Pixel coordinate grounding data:
****

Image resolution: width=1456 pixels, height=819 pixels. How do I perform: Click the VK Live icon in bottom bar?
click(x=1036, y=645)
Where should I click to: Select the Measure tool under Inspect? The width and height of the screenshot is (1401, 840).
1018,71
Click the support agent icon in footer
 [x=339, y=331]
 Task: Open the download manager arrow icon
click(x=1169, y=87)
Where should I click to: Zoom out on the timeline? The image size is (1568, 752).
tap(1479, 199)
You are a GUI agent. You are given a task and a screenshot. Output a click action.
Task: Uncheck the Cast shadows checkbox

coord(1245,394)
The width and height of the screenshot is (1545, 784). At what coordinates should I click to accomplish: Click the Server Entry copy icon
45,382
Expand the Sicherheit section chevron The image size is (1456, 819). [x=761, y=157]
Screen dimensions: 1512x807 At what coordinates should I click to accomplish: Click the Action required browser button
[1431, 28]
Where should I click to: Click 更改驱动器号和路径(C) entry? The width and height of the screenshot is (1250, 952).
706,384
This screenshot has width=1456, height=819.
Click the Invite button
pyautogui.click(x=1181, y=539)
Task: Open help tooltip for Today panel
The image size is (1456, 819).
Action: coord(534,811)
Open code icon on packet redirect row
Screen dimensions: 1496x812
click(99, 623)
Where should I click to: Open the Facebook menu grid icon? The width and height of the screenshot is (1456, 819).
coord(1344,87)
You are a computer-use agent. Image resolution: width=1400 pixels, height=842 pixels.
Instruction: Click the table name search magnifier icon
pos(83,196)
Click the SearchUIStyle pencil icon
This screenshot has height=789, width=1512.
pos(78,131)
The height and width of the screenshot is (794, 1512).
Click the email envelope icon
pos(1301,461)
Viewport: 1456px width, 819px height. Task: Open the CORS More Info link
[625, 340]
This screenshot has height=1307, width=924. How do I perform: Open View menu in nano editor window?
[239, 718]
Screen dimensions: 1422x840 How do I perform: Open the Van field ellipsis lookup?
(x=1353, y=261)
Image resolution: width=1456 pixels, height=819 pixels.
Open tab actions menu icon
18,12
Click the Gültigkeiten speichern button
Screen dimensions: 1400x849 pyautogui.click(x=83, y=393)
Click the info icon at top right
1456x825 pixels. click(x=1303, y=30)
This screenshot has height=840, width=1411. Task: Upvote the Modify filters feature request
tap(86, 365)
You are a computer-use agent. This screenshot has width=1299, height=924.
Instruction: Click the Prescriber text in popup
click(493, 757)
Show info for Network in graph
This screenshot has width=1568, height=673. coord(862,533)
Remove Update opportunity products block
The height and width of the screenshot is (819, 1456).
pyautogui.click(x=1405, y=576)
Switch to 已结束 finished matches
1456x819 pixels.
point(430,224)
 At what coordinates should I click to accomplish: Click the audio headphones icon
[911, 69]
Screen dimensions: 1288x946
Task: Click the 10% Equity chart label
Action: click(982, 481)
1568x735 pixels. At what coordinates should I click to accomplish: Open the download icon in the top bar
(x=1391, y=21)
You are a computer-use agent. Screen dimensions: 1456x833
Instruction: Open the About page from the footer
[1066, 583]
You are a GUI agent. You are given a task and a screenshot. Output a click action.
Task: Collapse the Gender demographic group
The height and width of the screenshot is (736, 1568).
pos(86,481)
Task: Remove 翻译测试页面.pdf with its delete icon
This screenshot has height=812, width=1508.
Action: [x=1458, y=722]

****

- **Task item**:
Restate each record above exactly, leaving nothing out.

- **Task response**:
Image resolution: width=1456 pixels, height=819 pixels. How do I perform: Click the VK Live icon in bottom bar?
click(x=1036, y=645)
Where should I click to: Select the Measure tool under Inspect? The width and height of the screenshot is (1401, 840).
1018,71
Click the support agent icon in footer
 [x=339, y=331]
 Task: Open the download manager arrow icon
click(x=1169, y=87)
Where should I click to: Zoom out on the timeline? The image size is (1568, 752).
tap(1479, 199)
You are a GUI agent. You are given a task and a screenshot. Output a click action.
Task: Uncheck the Cast shadows checkbox

coord(1245,394)
The width and height of the screenshot is (1545, 784). At what coordinates should I click to accomplish: Click the Server Entry copy icon
45,382
Expand the Sicherheit section chevron The image size is (1456, 819). [x=761, y=157]
Screen dimensions: 1512x807 At what coordinates should I click to accomplish: Click the Action required browser button
[1431, 28]
Where should I click to: Click 更改驱动器号和路径(C) entry? The width and height of the screenshot is (1250, 952).
706,384
This screenshot has width=1456, height=819.
Click the Invite button
pyautogui.click(x=1181, y=539)
Task: Open help tooltip for Today panel
The image size is (1456, 819).
Action: coord(534,811)
Open code icon on packet redirect row
Screen dimensions: 1496x812
click(99, 623)
Where should I click to: Open the Facebook menu grid icon? The width and height of the screenshot is (1456, 819).
coord(1344,87)
You are a computer-use agent. Image resolution: width=1400 pixels, height=842 pixels.
Instruction: Click the table name search magnifier icon
pos(83,196)
Click the SearchUIStyle pencil icon
This screenshot has height=789, width=1512.
pos(78,131)
The height and width of the screenshot is (794, 1512).
Click the email envelope icon
pos(1301,461)
Viewport: 1456px width, 819px height. Task: Open the CORS More Info link
[625, 340]
This screenshot has height=1307, width=924. How do I perform: Open View menu in nano editor window?
[239, 718]
Screen dimensions: 1422x840 How do I perform: Open the Van field ellipsis lookup?
(x=1353, y=261)
Image resolution: width=1456 pixels, height=819 pixels.
Open tab actions menu icon
18,12
Click the Gültigkeiten speichern button
Screen dimensions: 1400x849 pyautogui.click(x=83, y=393)
Click the info icon at top right
1456x825 pixels. click(x=1303, y=30)
This screenshot has height=840, width=1411. Task: Upvote the Modify filters feature request
tap(86, 365)
You are a computer-use agent. This screenshot has width=1299, height=924.
Instruction: Click the Prescriber text in popup
click(493, 757)
Show info for Network in graph
This screenshot has width=1568, height=673. coord(862,533)
Remove Update opportunity products block
The height and width of the screenshot is (819, 1456).
pyautogui.click(x=1405, y=576)
Switch to 已结束 finished matches
1456x819 pixels.
point(430,224)
 At what coordinates should I click to accomplish: Click the audio headphones icon
[911, 69]
Screen dimensions: 1288x946
Task: Click the 10% Equity chart label
Action: click(982, 481)
1568x735 pixels. At what coordinates should I click to accomplish: Open the download icon in the top bar
(x=1391, y=21)
You are a computer-use agent. Screen dimensions: 1456x833
Instruction: Open the About page from the footer
[1066, 583]
You are a GUI agent. You are given a task and a screenshot. Output a click action.
Task: Collapse the Gender demographic group
The height and width of the screenshot is (736, 1568).
pos(86,481)
Task: Remove 翻译测试页面.pdf with its delete icon
This screenshot has height=812, width=1508.
Action: [x=1458, y=722]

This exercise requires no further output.